Когда было не его дежурство, я смотрела на краснеющую кленовую ветку, которая от малейшего ветерка скреблась в наше окно, как бездомная кошка. Помню, что мне было ее безумно жалко… Особенно когда с нее начали по одному опадать листья… Я даже вспомнила рассказ ОТенри, в котором больная девушка внушила себе, что умрет, когда с ветки упадет последний лист. Он, кажется, так и назывался — «Последний лист». В рассказе художник нарисовал лист на стене и спас девушку. Мои же листья все облетели. А спас меня Слава.
7
Через два месяца после того, как меня выписали из Второй градской больницы, я сочла своим долгом позвонить Славе и пригласить его к себе домой. Я хотела в знак благодарности сшить ему брюки или что-нибудь еще, так как те единственные брюки, в которых ходил он, были неумело зашиты сзади на протертых местах.
Он пришел с охотой. Я его сперва даже не узнала. Ведь в больнице он был всегда в шапочке, а тут оказалось, что у него густая шевелюра и прическа бобриком. Он был настолько похож на ежика со своими острыми круглыми глазками, что я еле сдержалась, чтобы не погладить его по упруго стоящим волосам.
Брюки я ему сшила. А к ним еще модную твидовую курточку с вельветовой кокеткой. Потом я сшила брюки и его товарищу, потом заузила брюки всем стилягам с его курса. Потом они всей гурьбой ходили ко мне есть жареную картошку между лекциями и дежурствами. Приносили много пива, портвейна… В общем, было весело. В конце концов я заставила их забирать пустые бутылки с собой, а то замучилась выносить их через черный ход на помойку. Потом они и картошку начали жарить сами.
Со Славой мы несколько раз переспали. Первый раз я сделала это из чувства благодарности и справедливости. Мне все-таки не давала покоя мысль о том, что я его тогда в больнице поимела без его на то согласия.

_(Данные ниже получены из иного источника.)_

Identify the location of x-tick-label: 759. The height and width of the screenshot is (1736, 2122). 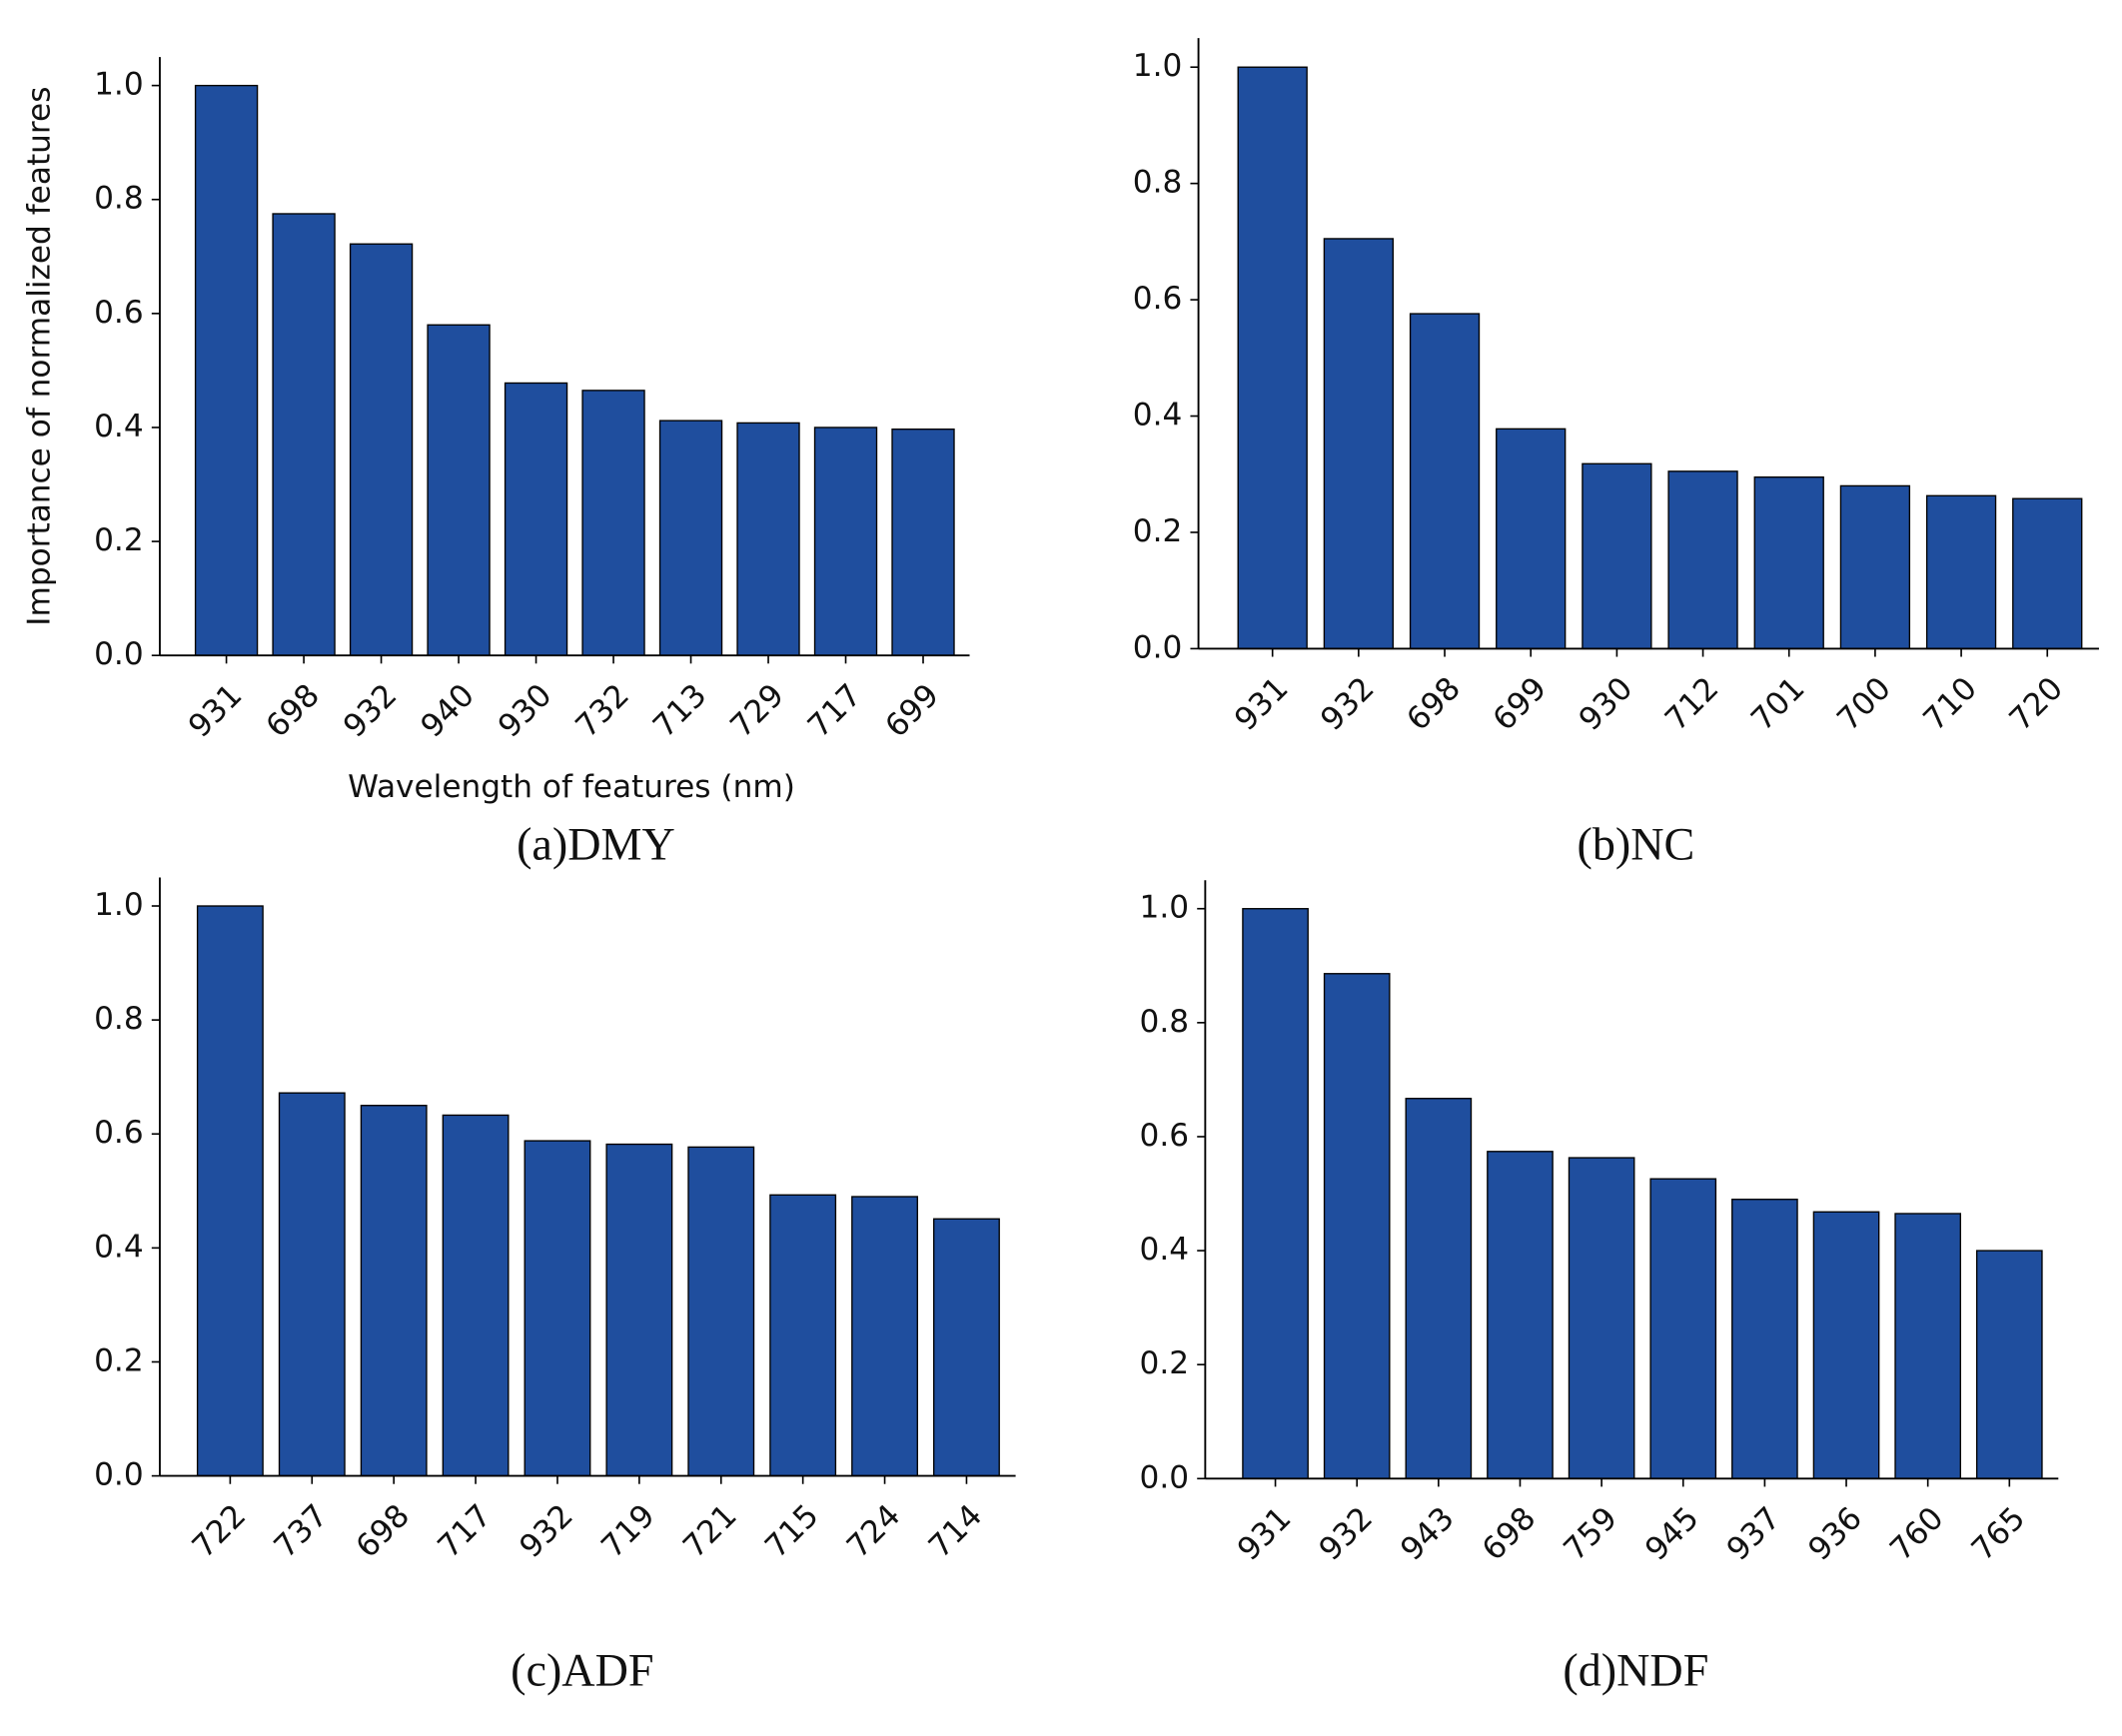
(1590, 1534).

Он был чудный мальчик, и нам с ним было хорошо и спокойно до тех пор, пока, болтая после очередной близости в кровати, он не признался, что на самом деле он по своей природе любит худых, черных и стервозных, как Тамарка-штукатурщица, что он даже несколько раз побывал у нее, когда я болела… Свой адресок она ему на прощание сунула в карман халата, когда выписывалась… Потом он признался, что на первом курсе есть один маленький остроносый и крикливый галчонок, мимо которого он спокойно пройти не может…
— Но ты очень хорошая, ты не думай… — в конце разговора поправился он.

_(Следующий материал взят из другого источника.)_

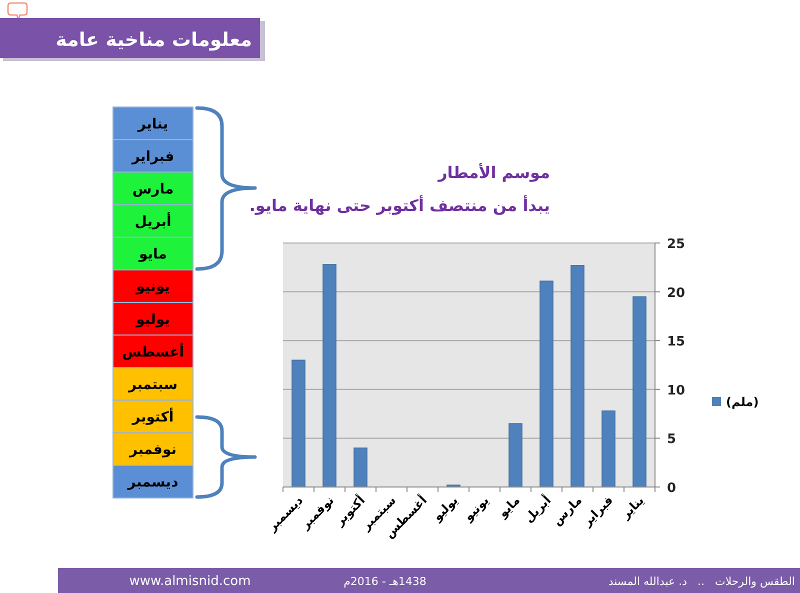  Describe the element at coordinates (400, 205) in the screenshot. I see `chart-subtitle: يبدأ من منتصف أكتوبر حتى نهاية مايو.` at that location.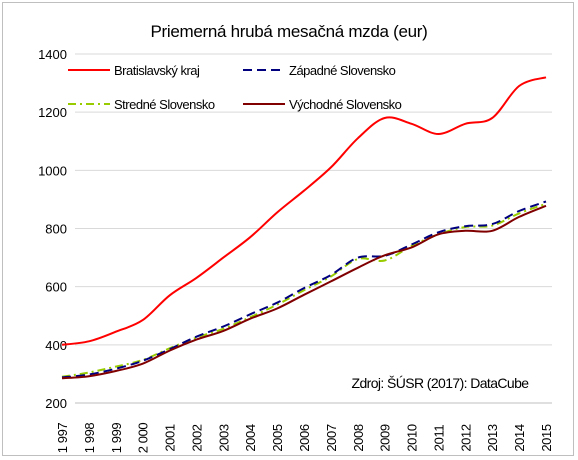 The image size is (578, 460). Describe the element at coordinates (116, 438) in the screenshot. I see `x-tick-label: 1 999` at that location.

— А я и не думаю, — сказала я и по-матерински, хоть он был на несколько лет старше меня, погладила его по голове. — Я все про тебя, ежик, знаю. И про себя..: Нам ведь хорошо с тобой?

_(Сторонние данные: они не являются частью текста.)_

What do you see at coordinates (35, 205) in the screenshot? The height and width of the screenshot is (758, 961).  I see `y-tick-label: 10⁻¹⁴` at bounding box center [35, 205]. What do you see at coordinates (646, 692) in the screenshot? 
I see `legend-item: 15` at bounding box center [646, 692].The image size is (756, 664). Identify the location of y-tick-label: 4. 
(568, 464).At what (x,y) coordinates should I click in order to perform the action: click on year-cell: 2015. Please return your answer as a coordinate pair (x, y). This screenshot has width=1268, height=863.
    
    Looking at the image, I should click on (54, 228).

— Конечно! Еще бы! — удивился он вопросу и потянулся за сигаретами «Джебел», которые только-только начали появляться в табачных киосках.
— Дай и мне одну, — сказала я.
Дружить мы с ним после этого разговора не перестали, а наши интимные отношения вскоре, когда он поближе познакомился со своим галчонком и начал приводить ее ко мне в гости, сами по себе прекратились и переросли в дружеские.
8
Разыскивать мне его после получения известного письма не пришлось, так как он был постоянно на виду.